Abd Ar-Razzaq Yahya (Charles-André Gilis): Le illusioni dell'integralismo
Le riflessioni di un sufi contemporaneo sull’islam “politico” (dal libro L’integrità islamica. Né integralismo né integrazione, trad. it. Casa della Pace di Pavia, 2007) [gm]
Partendo dall’idea che la comunità islamica non possa essere governata che da musulmani, l’integralismo cerca di conquistare il potere con mezzi politici. I partigiani di questa ideologia sperano così di promuovere l’islam, da una parte garantendo la pratica della religione nei paesi che essi controllano, dall’altra gettando per il mondo una specie di “testa di ponte” con il fine di difendere gli interessi dei musulmani dovunque essi si trovino e di preparare l’espansione progressiva dell’islam.
A confronto con gli equivoci e le derive delle politiche di integrazione, l’idea integralista ha di che sedurre i buoni musulmani, in virtù dell’indipendenza che promette loro, praticando un autogoverno che mette fine a quello altrui.
Un esame più attento mostra il carattere illusorio di questo apparente vantaggio. Per cominciare, la conquista del potere implica, ai nostri giorni, che ci si organizzi in partito e che si adottino i metodi profani della vita partigiana, tutte cose che si trovano agli antipodi dell’universalità islamica. In caso di vittoria, succede anche di peggio. Come preservare l’integrità dell’islam nella gestione di uno Stato moderno, che si autoproclami o meno “islamico”? In tutti i campi si va verso impasse e contraddizioni.

Record di dati
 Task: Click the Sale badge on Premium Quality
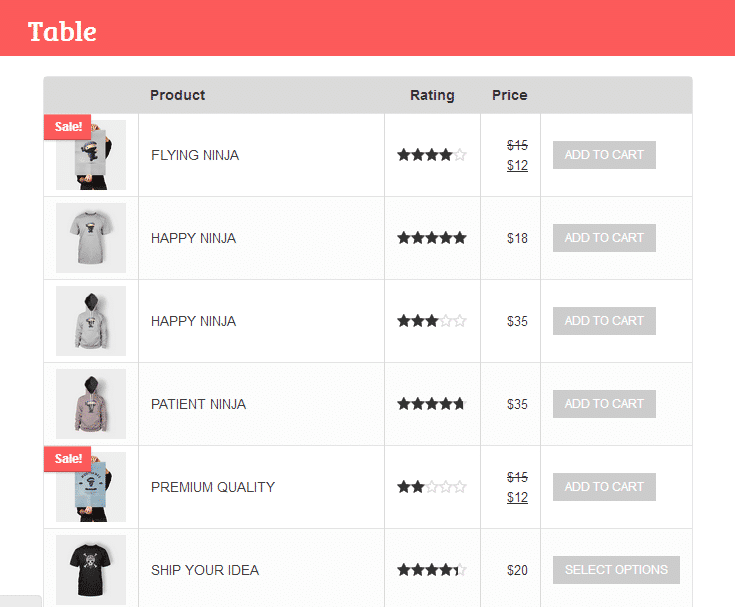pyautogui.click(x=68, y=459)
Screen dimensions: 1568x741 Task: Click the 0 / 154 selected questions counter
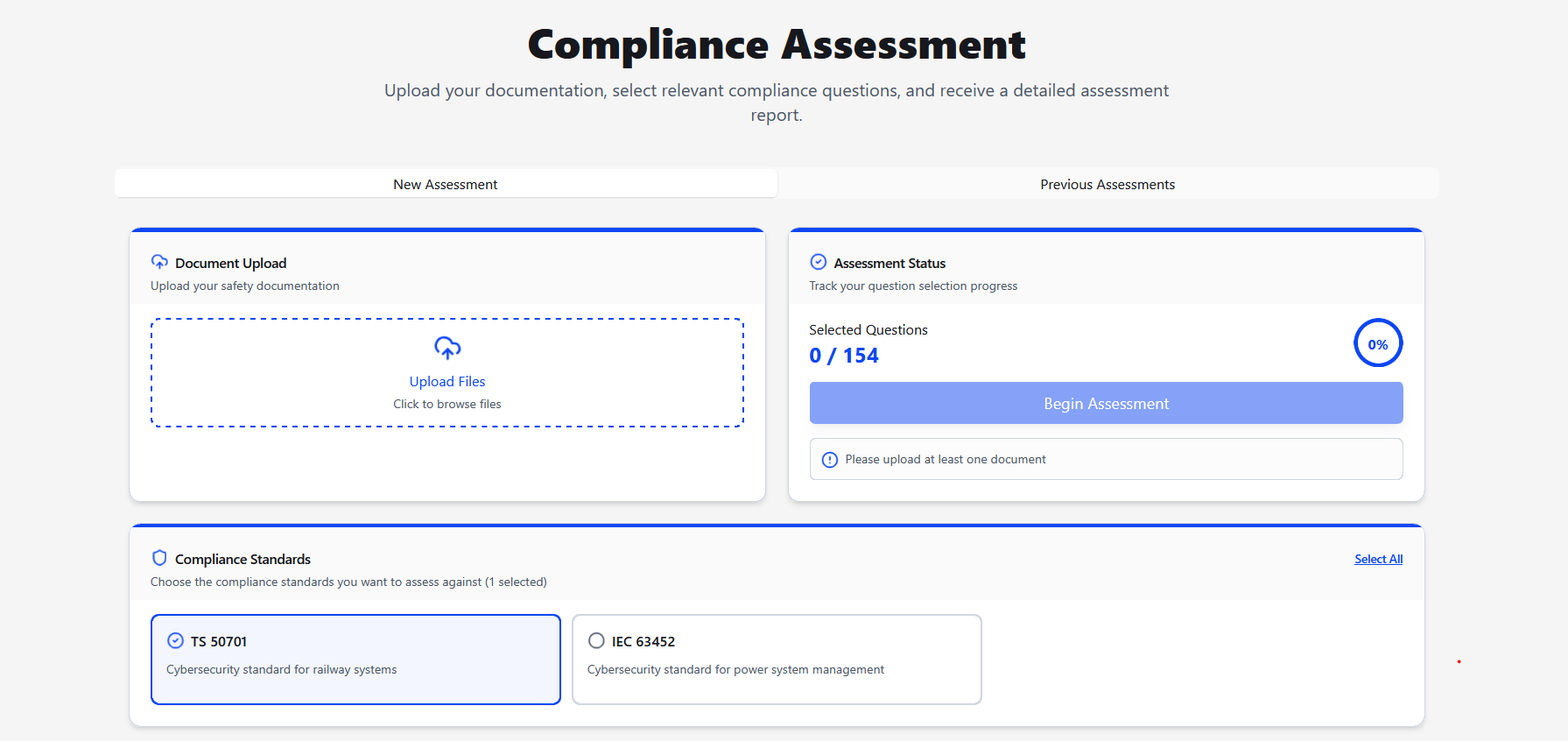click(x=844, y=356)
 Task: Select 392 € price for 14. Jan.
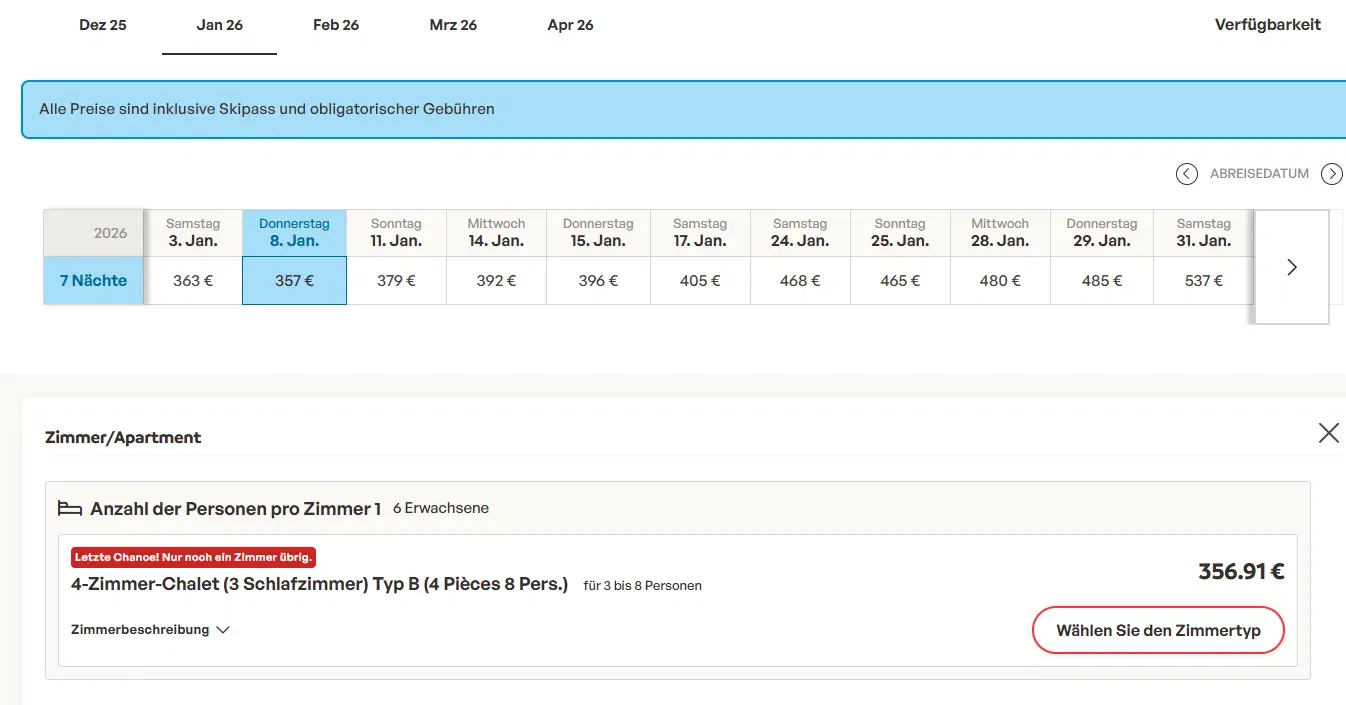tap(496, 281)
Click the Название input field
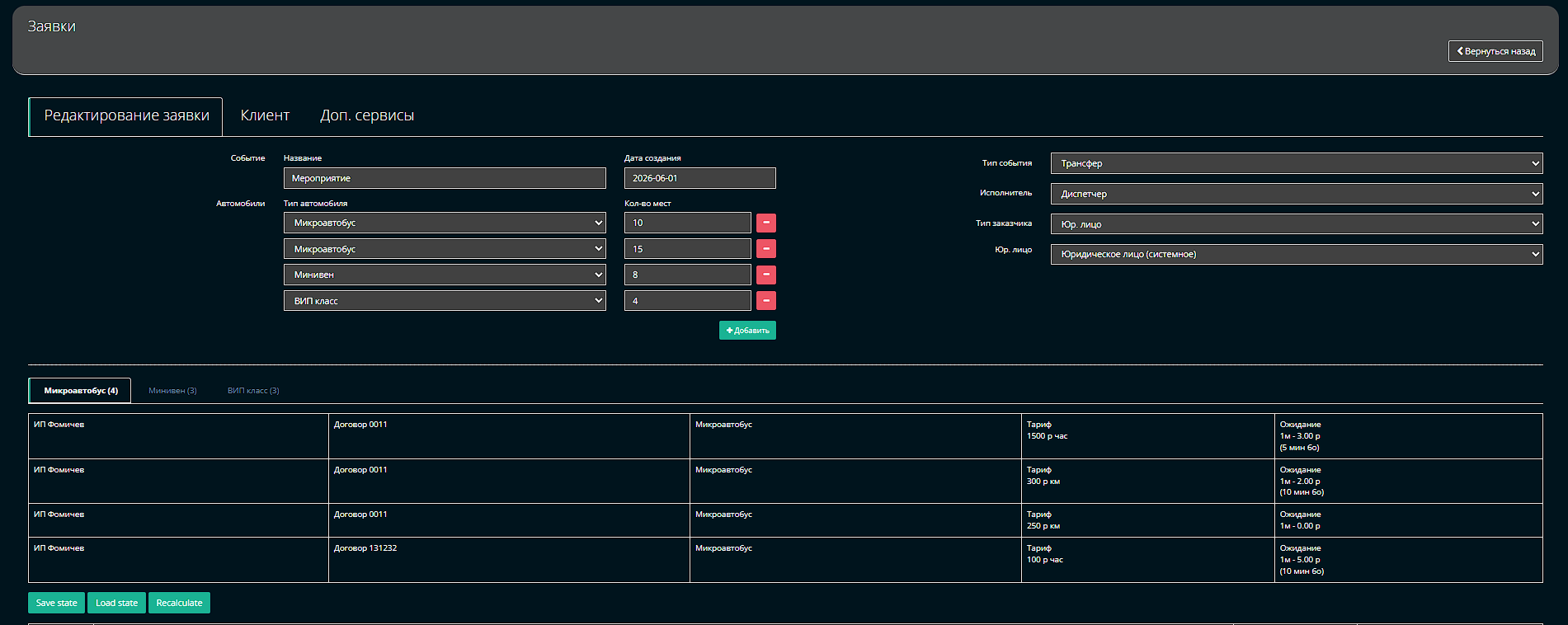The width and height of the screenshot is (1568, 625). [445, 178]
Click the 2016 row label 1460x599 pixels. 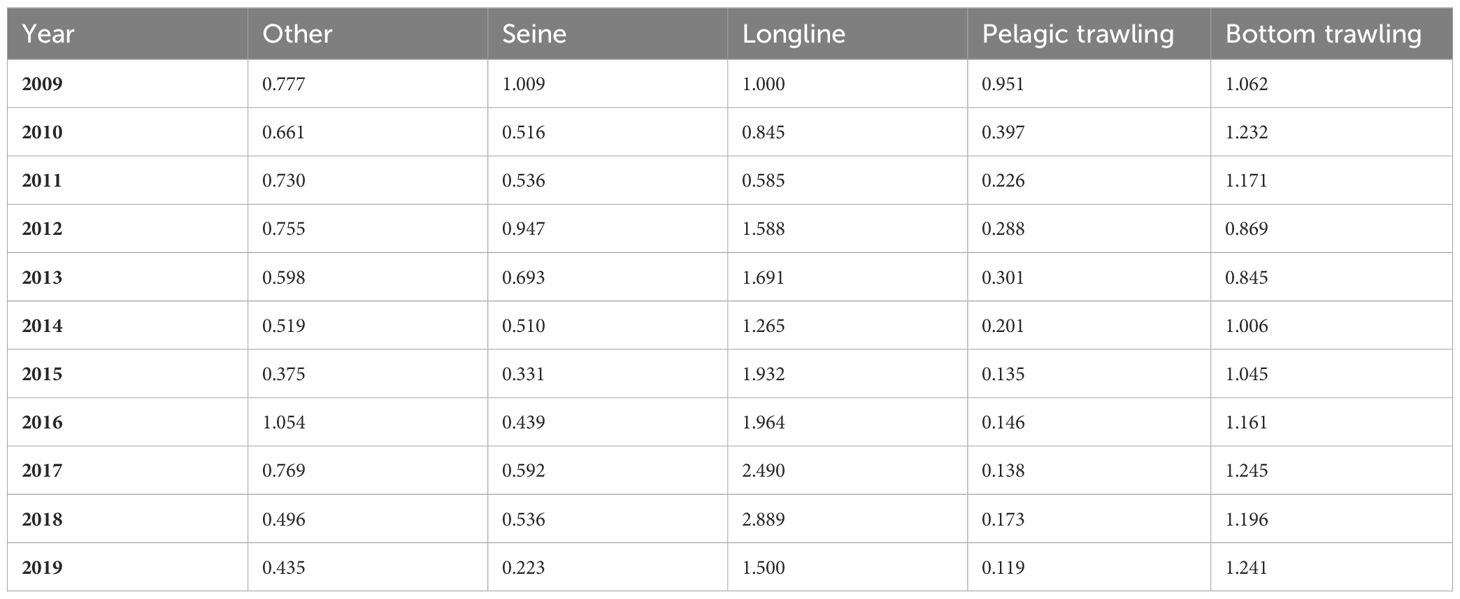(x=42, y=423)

[ISTRUZIONE A]:
Trascrivi come lista numerata le righe dell'elenco di dati, a partire dall'inizio dell'elenco e terminando con la riga che contiene "tap(496, 281)", estremi inclusi. Tralascia le righe vuote e le immagini.
[ISTRUZIONE B]:
Prosegui il testo sull'integralismo islamico dopo l'ultima frase riportata.

[RISPOSTA A]:
1.  Task: Click the Sale badge on Premium Quality
2. pyautogui.click(x=68, y=459)
3. Screen dimensions: 1568x741 Task: Click the 0 / 154 selected questions counter
4. click(x=844, y=356)
5.  Task: Select 392 € price for 14. Jan.
6. tap(496, 281)

[RISPOSTA B]:
Innanzitutto, non vi è Stato senza territorio. Uno Stato islamico è, per sua essenza, uno Stato universale, vale a dire uno Stato senza frontiere. Uno Stato il cui territorio è definito da frontiere non può pretendere di essere uno Stato islamico. Citiamo qui semplicemente le parole di un saggio del nostro tempo che diceva: “Nell’istante stesso in cui il Mahdi [nell’escatologia islamica il Mahdi è un governante giusto e saggio, discendente del Profeta, che apparirà sulla Terra alla fine dei tempi, precedendo l’avvento di Gesù, ndr] sarà confermato nella sua missione davanti alla Kaaba della Mecca, gli Stati e i regimi del mondo islamico crolleranno come castelli di carte”.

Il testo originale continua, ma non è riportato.